Sebab ketersediaan akses kesehatan, tenaga medis, sarana air bersih dan sanitasi, serta gizi adalah dampak dari bentuk kebijakan pemerintah, yakni terkait penyediaan jaminan sosial, kecukupan alokasi dana untuk kegiatan promotif preventif dalam anggaran belanja kesehatan, serta bentuk insentif bagi pemerintah daerah dan swasta untuk merespons perkembangan permintaan (demand) dari masyarakat. Di tataran diplomasi, patut disadari pula ada desakan dari negara-negara tetangga melalui kerja sama ASEAN untuk mengembangkan program layanan kesehatan lintas batas negara. Para tenaga medis dari negara-negara tetangga bisa memberikan layanan bagi pasien di Indonesia.

Dalam kerangka integrasi kawasan untuk membentuk Masyarakat Ekonomi ASEAN, sektor industri kesehatan termasuk dalam sektor yang diprioritaskan untuk didahulukan integrasinya sebelum tahun 2015. Untuk itu sedang didorong harmonisasi standar layanan kesehatan, model registrasi, evaluasi, dan monitoring, serta dibukanya sejumlah kesepakatan rekrutmen tenaga medis dari negara tetangga. Artinya problem di Indonesia telah menjadi peluang bagi negara-negara lain untuk menawarkan jasanya dalam memperbaiki situasi.

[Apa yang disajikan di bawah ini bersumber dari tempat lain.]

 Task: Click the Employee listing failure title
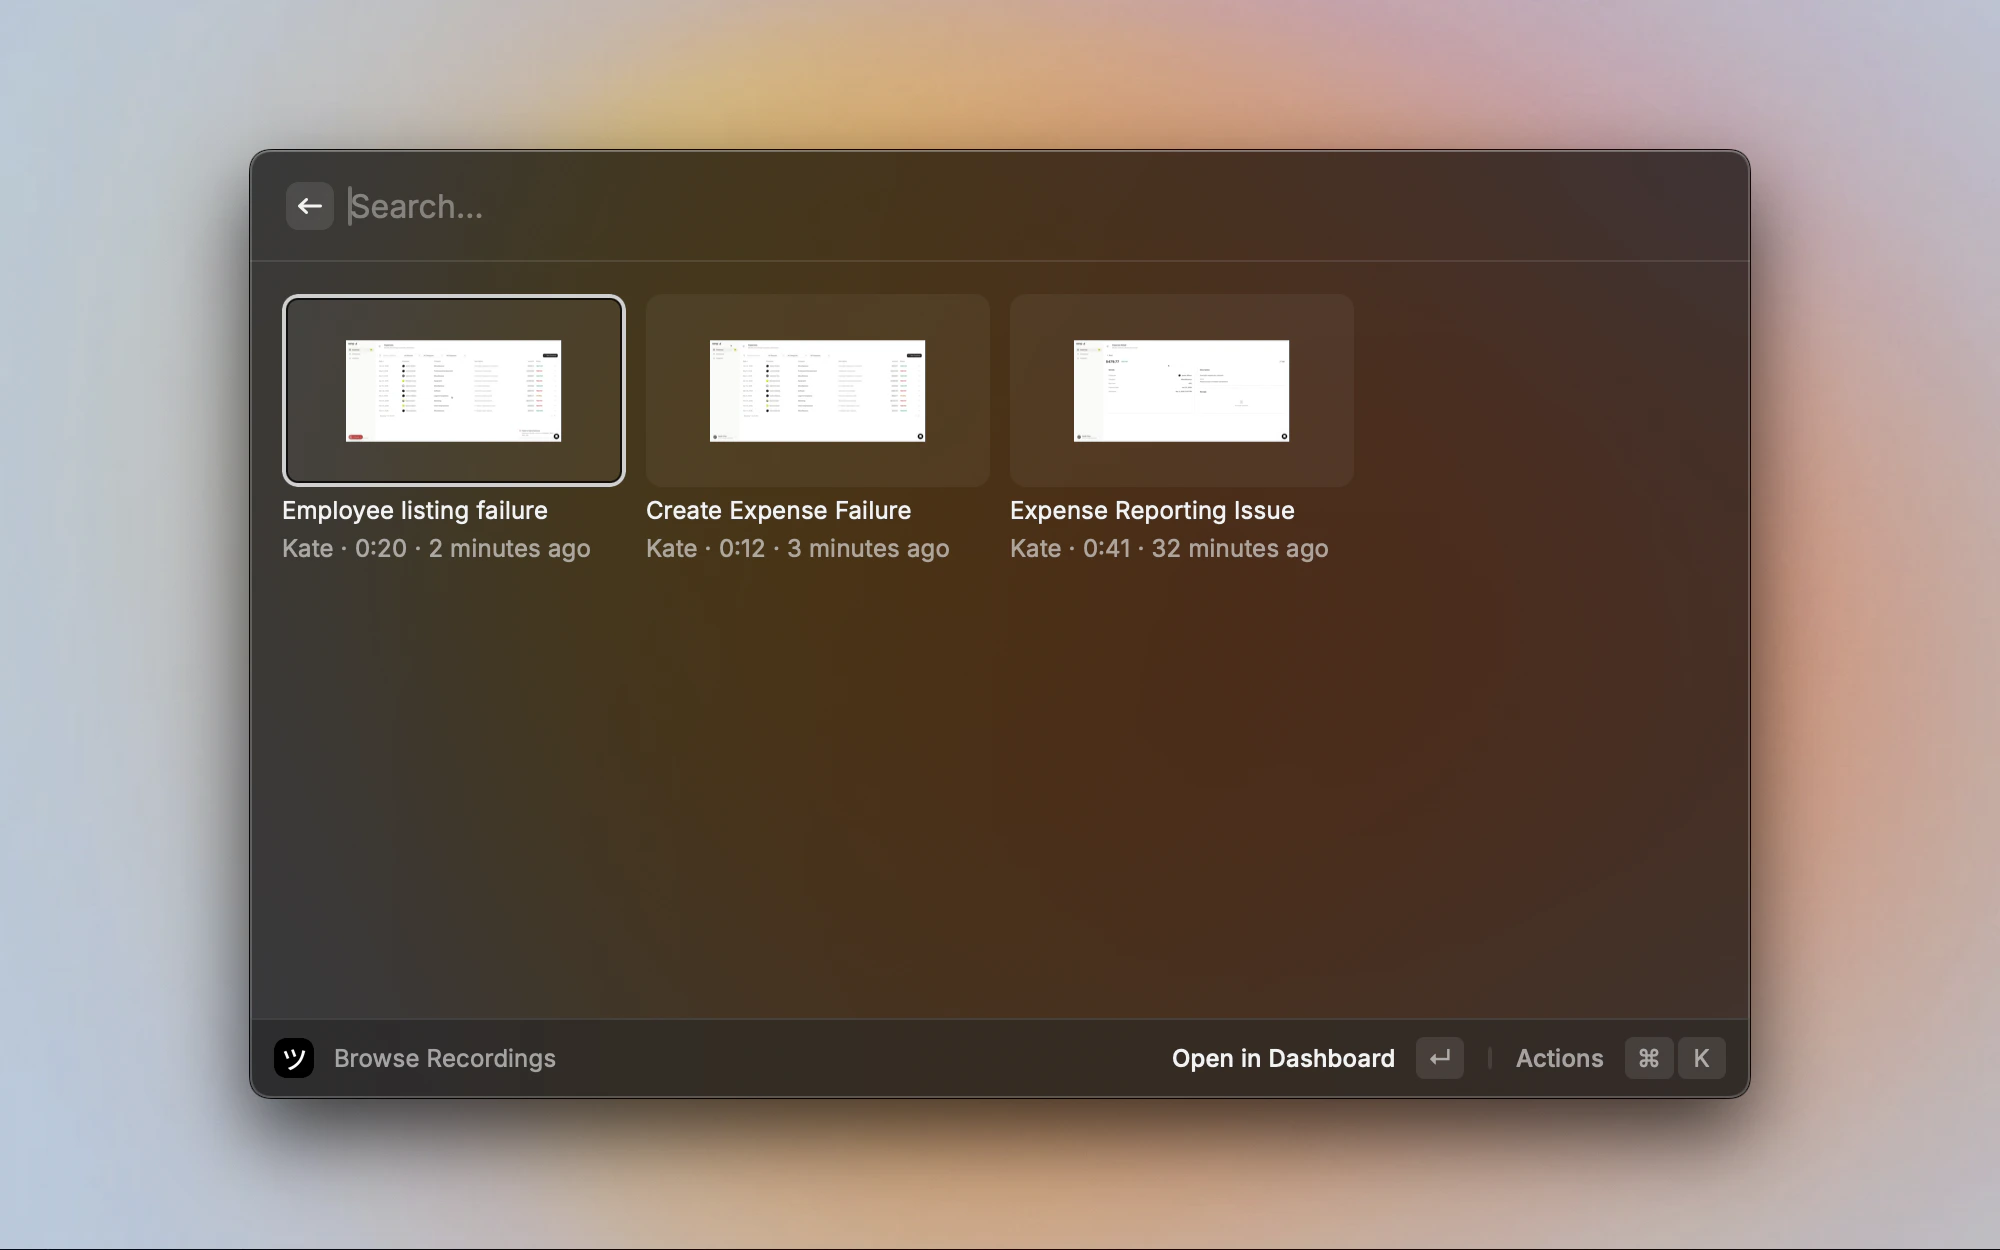[x=415, y=510]
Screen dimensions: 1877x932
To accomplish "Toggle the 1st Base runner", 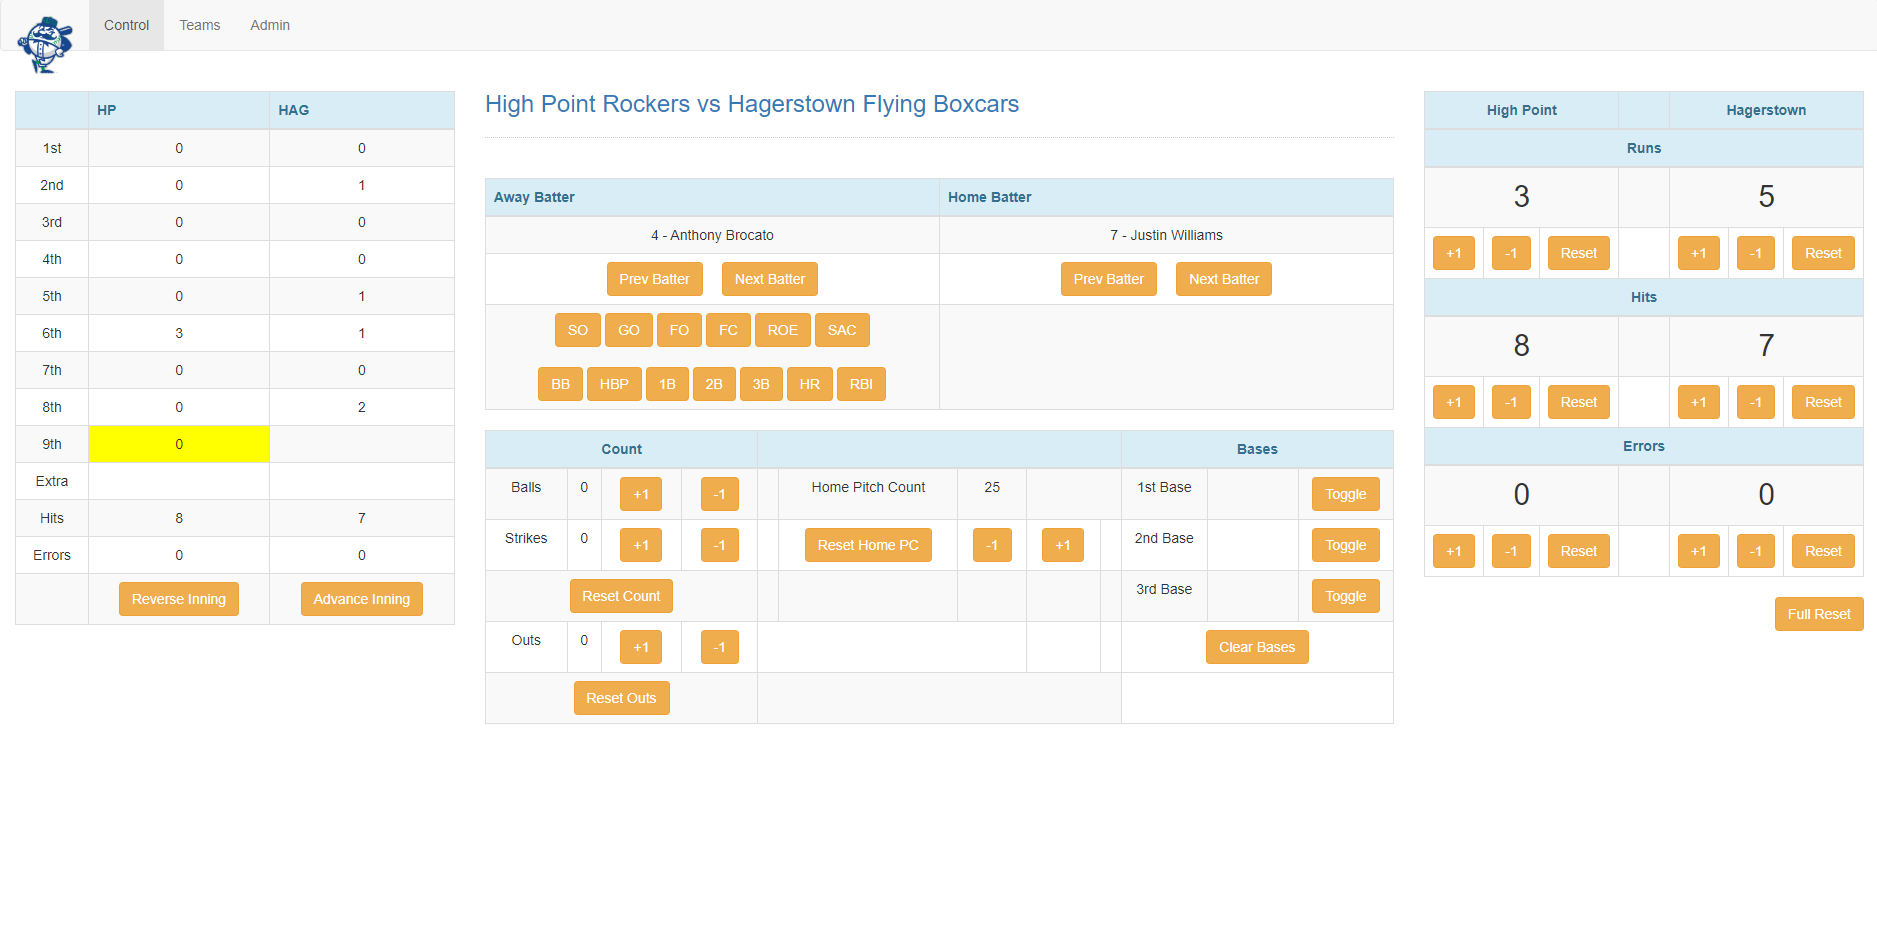I will pyautogui.click(x=1345, y=494).
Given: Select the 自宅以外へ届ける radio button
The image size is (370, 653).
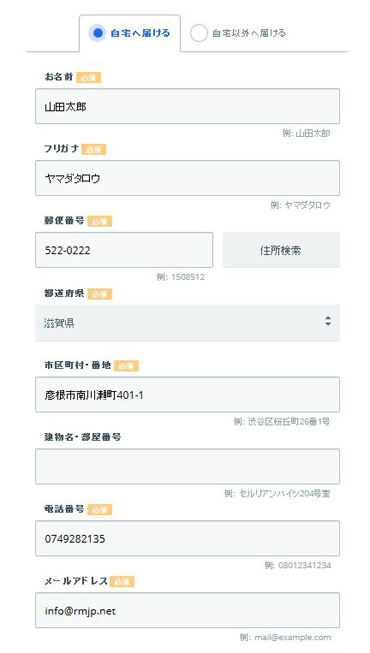Looking at the screenshot, I should (x=199, y=33).
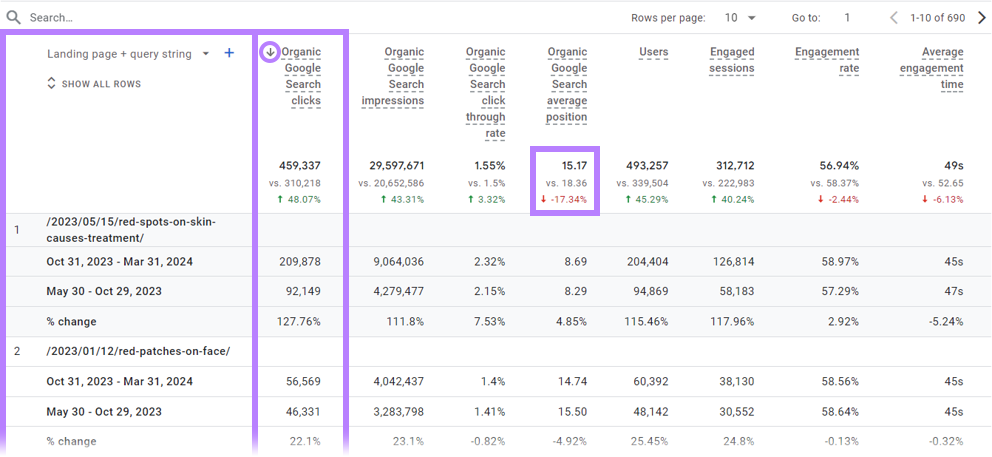Click the search magnifier icon

(x=14, y=18)
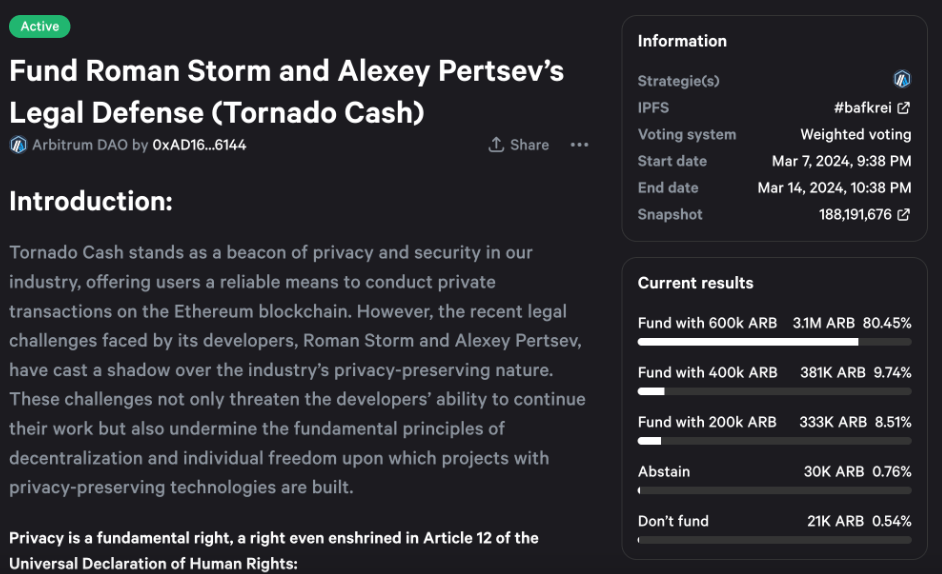Click the Fund with 200k ARB result bar
The height and width of the screenshot is (574, 942).
(774, 441)
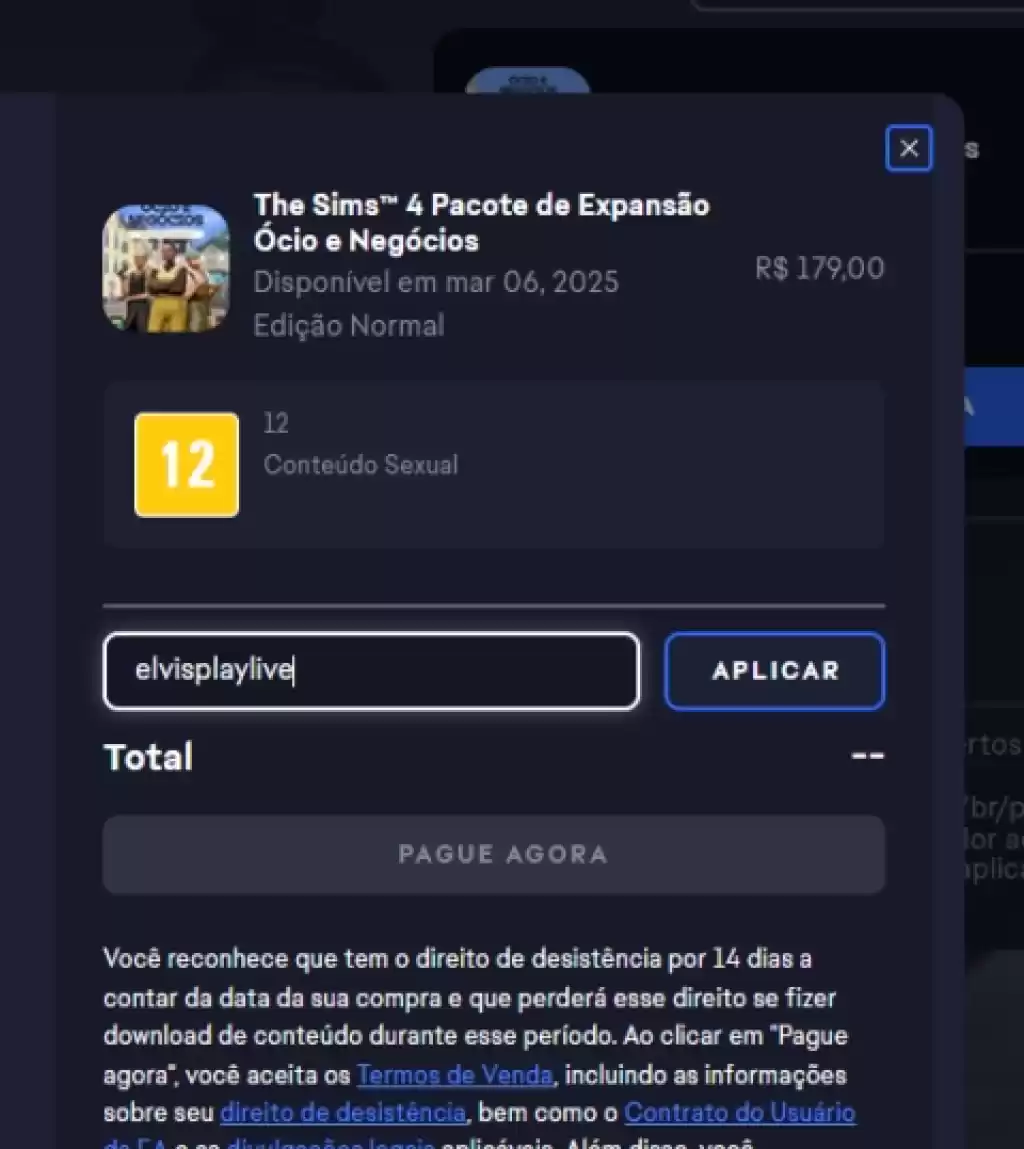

Padahal seperti tadi sudah disampaikan, akar masalahnya justru di dalam negeri, yakni pada kelambanan mengembangkan sistem jaminan sosial, memperbaiki akses gizi bagi ibu dan anak, serta sarana air bersih dan sanitasi. Dalam satu penelitian saya bersama dua ekonom, Faisal Basri dan Gatot Arya Putra, ditemukan selama periode 10 tahun terakhir tidak terjadi perbedaan kebijakan terkait kesehatan dibandingkan periode kepresidenan terdahulu. Pengeluaran pemerintah untuk kesehatan tidak bertambah. Akibatnya, ruang gerak untuk perbaikan layanan sangatlah terbatas.

Meskipun ada peningkatan jumlah imunisasi, peningkatan tersebut lebih rendah dibandingkan masa-masa terdahulu. Dalam pengamatan saya, pemerintah pusat gagal membangun kerja sama dengan pemerintah daerah dalam mendesakkan efektivitas sejumlah program, khususnya terkait akses infrastruktur dan fasilitas kesehatan. Akibatnya, otonomi daerah kerap dijadikan alasan bagi keduanya untuk menerima saja kurang optimalnya layanan kesehatan primer. Padahal masih banyak kecamatan di Indonesia yang tidak punya pus-kesmas dan kalaupun ada, tenaga medis dan alat-alat kesehatannya jauh dari lengkap.

Dari sana dapat disimpulkan peningkatan kesehatan ibu dan anak di Indonesia sangatlah tergantung pada komitmen pemerintah. Semoga dorongan dari negara-negara tetangga, baik yang ingin menarik pasien Indonesia untuk berobat ke negaranya ataupun yang ingin menempatkan tenaga medisnya di klinik dan rumah sakit di Indonesia, membuka mata pemerintah di segala tingkatan bahwa kita tak punya banyak waktu untuk membenahi layanan kesehatan di Indonesia. Semoga pembenahan itu menjadi prioritas.